Bill Text: MN HF1962 | 2011-2012 | 87th Legislature | Introduced


Bill Title: Dental coverage modified for nonpregnant adult medical assistance enrollees with a diagnosis of developmental disability, severe and persistent mental illness, or traumatic brain injury.

Sponsorship: Partisan Bill (Republican 1)

Status: (Introduced - Dead) 2012-01-26 - Introduction and first reading, referred to Health and Human Services Finance [HF1962 Detail]

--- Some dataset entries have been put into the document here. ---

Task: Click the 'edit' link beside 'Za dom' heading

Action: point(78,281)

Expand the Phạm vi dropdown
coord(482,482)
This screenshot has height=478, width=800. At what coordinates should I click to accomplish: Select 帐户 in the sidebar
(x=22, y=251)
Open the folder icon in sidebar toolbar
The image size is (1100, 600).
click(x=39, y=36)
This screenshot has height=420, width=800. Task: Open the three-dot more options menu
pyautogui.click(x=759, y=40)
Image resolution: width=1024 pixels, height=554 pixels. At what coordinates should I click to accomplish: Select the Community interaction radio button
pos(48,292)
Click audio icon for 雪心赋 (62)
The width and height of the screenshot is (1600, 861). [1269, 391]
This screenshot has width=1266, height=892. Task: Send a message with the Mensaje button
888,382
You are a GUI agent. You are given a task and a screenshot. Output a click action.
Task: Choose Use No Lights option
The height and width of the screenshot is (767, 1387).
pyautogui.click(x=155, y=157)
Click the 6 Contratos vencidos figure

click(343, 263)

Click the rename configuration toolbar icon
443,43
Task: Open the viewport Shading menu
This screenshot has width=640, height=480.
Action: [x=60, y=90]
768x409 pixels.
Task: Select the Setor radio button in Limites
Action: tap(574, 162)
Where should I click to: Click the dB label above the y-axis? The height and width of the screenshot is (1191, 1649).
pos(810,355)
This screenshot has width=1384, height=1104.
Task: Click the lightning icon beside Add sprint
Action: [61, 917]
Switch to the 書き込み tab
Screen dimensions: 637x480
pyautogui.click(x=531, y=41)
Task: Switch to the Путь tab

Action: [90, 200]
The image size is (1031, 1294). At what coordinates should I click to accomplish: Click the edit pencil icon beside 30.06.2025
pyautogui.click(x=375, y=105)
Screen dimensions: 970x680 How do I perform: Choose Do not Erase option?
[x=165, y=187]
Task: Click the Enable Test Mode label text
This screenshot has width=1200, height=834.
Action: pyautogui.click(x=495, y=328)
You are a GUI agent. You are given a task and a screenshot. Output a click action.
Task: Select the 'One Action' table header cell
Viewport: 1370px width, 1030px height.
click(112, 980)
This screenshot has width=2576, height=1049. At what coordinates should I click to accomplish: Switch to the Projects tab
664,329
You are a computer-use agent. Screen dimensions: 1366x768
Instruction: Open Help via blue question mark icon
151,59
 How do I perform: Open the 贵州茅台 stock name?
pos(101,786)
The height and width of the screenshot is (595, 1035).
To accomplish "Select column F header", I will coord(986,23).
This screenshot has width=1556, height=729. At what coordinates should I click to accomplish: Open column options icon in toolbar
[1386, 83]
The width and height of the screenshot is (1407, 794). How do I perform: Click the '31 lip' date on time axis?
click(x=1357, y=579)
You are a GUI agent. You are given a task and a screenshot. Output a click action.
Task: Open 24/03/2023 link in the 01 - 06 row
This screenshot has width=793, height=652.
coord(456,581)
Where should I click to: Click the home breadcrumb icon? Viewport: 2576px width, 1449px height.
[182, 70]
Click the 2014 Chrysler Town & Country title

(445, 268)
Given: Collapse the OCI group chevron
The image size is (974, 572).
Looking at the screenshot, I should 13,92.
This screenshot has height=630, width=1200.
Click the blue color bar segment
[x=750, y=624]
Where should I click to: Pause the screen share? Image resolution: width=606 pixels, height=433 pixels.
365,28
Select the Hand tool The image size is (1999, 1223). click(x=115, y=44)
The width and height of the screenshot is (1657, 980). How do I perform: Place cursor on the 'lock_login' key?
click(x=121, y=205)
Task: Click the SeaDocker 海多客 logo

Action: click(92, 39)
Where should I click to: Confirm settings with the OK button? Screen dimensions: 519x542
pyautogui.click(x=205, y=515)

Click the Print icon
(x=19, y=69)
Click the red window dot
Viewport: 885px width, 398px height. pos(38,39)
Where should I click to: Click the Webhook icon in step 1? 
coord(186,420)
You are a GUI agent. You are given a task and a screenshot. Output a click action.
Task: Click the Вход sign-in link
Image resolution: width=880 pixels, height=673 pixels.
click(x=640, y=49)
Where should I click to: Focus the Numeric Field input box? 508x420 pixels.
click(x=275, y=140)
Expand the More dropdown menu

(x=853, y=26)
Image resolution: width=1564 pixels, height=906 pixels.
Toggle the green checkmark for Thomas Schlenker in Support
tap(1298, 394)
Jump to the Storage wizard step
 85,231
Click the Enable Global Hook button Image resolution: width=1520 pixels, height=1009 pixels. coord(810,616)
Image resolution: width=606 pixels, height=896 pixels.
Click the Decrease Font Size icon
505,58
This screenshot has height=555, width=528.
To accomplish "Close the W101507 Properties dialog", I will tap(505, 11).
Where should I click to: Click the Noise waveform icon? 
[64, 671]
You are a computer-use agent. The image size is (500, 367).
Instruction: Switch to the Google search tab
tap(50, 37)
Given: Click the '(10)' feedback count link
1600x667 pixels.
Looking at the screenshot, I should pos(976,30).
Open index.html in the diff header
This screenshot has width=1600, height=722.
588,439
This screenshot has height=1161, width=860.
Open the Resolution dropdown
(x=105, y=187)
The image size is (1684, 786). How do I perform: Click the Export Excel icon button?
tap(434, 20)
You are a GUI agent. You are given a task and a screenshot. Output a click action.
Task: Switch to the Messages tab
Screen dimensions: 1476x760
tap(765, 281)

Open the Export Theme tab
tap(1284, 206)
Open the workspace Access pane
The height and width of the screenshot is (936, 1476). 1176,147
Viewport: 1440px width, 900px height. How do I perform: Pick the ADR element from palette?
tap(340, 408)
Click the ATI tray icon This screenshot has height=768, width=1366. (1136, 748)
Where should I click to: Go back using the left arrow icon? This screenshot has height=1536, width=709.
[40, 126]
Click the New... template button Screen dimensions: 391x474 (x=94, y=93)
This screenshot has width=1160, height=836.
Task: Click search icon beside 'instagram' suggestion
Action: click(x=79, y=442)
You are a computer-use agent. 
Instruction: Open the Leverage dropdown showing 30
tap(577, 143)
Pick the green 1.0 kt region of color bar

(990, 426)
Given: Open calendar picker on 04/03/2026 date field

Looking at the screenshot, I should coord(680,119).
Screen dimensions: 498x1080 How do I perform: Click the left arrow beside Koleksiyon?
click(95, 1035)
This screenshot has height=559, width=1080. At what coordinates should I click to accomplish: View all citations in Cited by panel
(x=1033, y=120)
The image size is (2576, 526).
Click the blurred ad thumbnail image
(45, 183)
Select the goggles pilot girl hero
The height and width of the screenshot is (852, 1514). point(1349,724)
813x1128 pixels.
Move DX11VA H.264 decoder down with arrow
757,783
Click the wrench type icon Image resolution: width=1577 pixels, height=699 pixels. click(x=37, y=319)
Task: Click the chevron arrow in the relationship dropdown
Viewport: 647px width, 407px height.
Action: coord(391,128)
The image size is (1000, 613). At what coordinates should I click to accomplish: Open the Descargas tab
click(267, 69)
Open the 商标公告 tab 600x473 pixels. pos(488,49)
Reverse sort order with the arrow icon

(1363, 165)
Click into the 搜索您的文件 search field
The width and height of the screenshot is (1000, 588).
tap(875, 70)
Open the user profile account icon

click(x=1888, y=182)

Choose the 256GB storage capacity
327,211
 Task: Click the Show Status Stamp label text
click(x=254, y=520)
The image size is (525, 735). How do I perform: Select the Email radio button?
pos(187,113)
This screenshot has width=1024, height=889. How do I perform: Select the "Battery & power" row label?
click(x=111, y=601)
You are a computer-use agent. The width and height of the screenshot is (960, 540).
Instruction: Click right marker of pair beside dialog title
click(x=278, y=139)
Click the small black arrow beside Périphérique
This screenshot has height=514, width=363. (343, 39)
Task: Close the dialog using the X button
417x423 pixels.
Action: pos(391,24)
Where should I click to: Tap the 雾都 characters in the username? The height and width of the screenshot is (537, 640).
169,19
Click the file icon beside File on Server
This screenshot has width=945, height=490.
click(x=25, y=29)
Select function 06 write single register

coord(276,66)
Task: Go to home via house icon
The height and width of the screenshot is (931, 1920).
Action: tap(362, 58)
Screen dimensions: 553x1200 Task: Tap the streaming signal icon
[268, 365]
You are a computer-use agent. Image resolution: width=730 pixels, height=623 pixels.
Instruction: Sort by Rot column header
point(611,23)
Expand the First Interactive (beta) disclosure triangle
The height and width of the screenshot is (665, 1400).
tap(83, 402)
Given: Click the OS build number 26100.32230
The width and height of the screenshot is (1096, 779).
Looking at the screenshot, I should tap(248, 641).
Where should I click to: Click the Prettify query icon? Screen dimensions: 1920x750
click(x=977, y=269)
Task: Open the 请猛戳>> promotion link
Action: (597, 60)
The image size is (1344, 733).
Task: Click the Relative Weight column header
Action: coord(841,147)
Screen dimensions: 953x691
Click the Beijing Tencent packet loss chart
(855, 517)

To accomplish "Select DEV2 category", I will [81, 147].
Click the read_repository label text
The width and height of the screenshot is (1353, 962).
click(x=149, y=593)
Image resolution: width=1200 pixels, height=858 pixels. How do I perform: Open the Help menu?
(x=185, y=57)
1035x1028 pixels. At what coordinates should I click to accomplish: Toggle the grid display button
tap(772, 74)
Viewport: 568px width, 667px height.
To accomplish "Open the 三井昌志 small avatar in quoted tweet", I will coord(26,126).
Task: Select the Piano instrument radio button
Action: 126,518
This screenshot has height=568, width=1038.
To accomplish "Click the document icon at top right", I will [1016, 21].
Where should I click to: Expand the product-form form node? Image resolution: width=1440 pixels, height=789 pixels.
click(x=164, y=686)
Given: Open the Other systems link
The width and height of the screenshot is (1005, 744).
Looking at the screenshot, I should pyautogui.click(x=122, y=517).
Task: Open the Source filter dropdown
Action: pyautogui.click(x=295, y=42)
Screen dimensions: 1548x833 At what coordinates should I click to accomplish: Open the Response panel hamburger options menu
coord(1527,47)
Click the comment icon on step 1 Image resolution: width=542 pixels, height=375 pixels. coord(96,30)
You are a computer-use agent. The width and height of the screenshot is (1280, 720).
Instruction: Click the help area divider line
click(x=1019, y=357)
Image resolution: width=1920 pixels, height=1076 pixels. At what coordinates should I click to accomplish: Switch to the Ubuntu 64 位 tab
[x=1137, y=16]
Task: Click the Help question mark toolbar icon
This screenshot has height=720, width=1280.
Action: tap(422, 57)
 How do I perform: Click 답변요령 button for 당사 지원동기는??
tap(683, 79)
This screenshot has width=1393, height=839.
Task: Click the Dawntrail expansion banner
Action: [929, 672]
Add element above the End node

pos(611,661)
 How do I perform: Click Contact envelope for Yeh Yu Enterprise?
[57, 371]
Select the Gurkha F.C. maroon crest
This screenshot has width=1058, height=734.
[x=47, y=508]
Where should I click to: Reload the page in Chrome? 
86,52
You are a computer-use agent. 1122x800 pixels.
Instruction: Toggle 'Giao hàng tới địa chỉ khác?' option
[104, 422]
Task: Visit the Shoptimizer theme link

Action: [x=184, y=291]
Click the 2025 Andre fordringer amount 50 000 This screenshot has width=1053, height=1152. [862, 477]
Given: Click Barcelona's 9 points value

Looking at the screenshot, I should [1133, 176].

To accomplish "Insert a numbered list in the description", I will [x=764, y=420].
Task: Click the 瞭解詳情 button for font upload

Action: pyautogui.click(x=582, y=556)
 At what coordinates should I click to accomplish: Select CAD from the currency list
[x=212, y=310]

Download: Minnesota-2011-HF1962-Introduced.html

1.1A bill for an act
1.2relating to human services; modifying dental coverage for certain medical
1.3assistance enrollees; amending Minnesota Statutes 2010, section 256B.0625,
1.4subdivision 9.
1.5BE IT ENACTED BY THE LEGISLATURE OF THE STATE OF MINNESOTA:

1.6    Section 1. Minnesota Statutes 2010, section 256B.0625, subdivision 9, is amended to
1.7read:
1.8    Subd. 9. Dental services. (a) Medical assistance covers dental services.
1.9(b) Medical assistance dental coverage for nonpregnant adults who are not described
1.10in paragraph (e) is limited to the following services:
1.11(1) comprehensive exams, limited to once every five years;
1.12(2) periodic exams, limited to one per year;
1.13(3) limited exams;
1.14(4) bitewing x-rays, limited to one per year;
1.15(5) periapical x-rays;
1.16(6) panoramic x-rays, limited to one every five years except (1) when medically
1.17necessary for the diagnosis and follow-up of oral and maxillofacial pathology and trauma
1.18or (2) once every two years for patients who cannot cooperate for intraoral film due to
1.19a developmental disability or medical condition that does not allow for intraoral film
1.20placement;
1.21(7) prophylaxis, limited to one per year;
1.22(8) application of fluoride varnish, limited to one per year;
1.23(9) posterior fillings, all at the amalgam rate;
1.24(10) anterior fillings;
2.1(11) endodontics, limited to root canals on the anterior and premolars only;
2.2(12) removable prostheses, each dental arch limited to one every six years;
2.3(13) oral surgery, limited to extractions, biopsies, and incision and drainage of
2.4abscesses;
2.5(14) palliative treatment and sedative fillings for relief of pain; and
2.6(15) full-mouth debridement, limited to one every five years.
2.7(c) In addition to the services specified in paragraph (b), medical assistance
2.8covers the following services for adults, if provided in an outpatient hospital setting or
2.9freestanding ambulatory surgical center as part of outpatient dental surgery:
2.10(1) periodontics, limited to periodontal scaling and root planing once every two
2.11years;
2.12(2) general anesthesia; and
2.13(3) full-mouth survey once every five years.
2.14(d) Medical assistance covers medically necessary dental services for children and
2.15pregnant women. The following guidelines apply:
2.16(1) posterior fillings are paid at the amalgam rate;
2.17(2) application of sealants are covered once every five years per permanent molar for
2.18children only;
2.19(3) application of fluoride varnish is covered once every six months; and
2.20(4) orthodontia is eligible for coverage for children only.
2.21(e) Medical assistance dental coverage for nonpregnant adults with a diagnosis of
2.22developmental disability, severe and persistent mental illness, or traumatic brain injury is
2.23as provided in paragraph (b), except that prophylaxis is not limited to one per year, if the
2.24additional prophylaxis is medically necessary.
2.25EFFECTIVE DATE.This section is effective July 1, 2012, or upon federal
2.26approval, whichever is later.

2.27    Sec. 2. CONTINGENT ESTABLISHMENT OF BENCHMARK BENEFIT SET.
2.28If the federal Center for Medicare and Medicaid Services does not approve
2.29the amendment to Minnesota Statutes, section 256B.0625, subdivision 9, related to
2.30elimination of the medical assistance annual limit on prophylaxis for certain nonpregnant
2.31adults, the commissioner of human services shall establish a benchmark benefit set
2.32under the authority of section 1937 of the Social Security Act as a coverage option for
2.33nonpregnant adults with a diagnosis of developmental disability, severe and persistent
2.34mental illness, or traumatic brain injury that expands current medical assistance coverage
2.35for these individuals to be consistent with the amendment changes.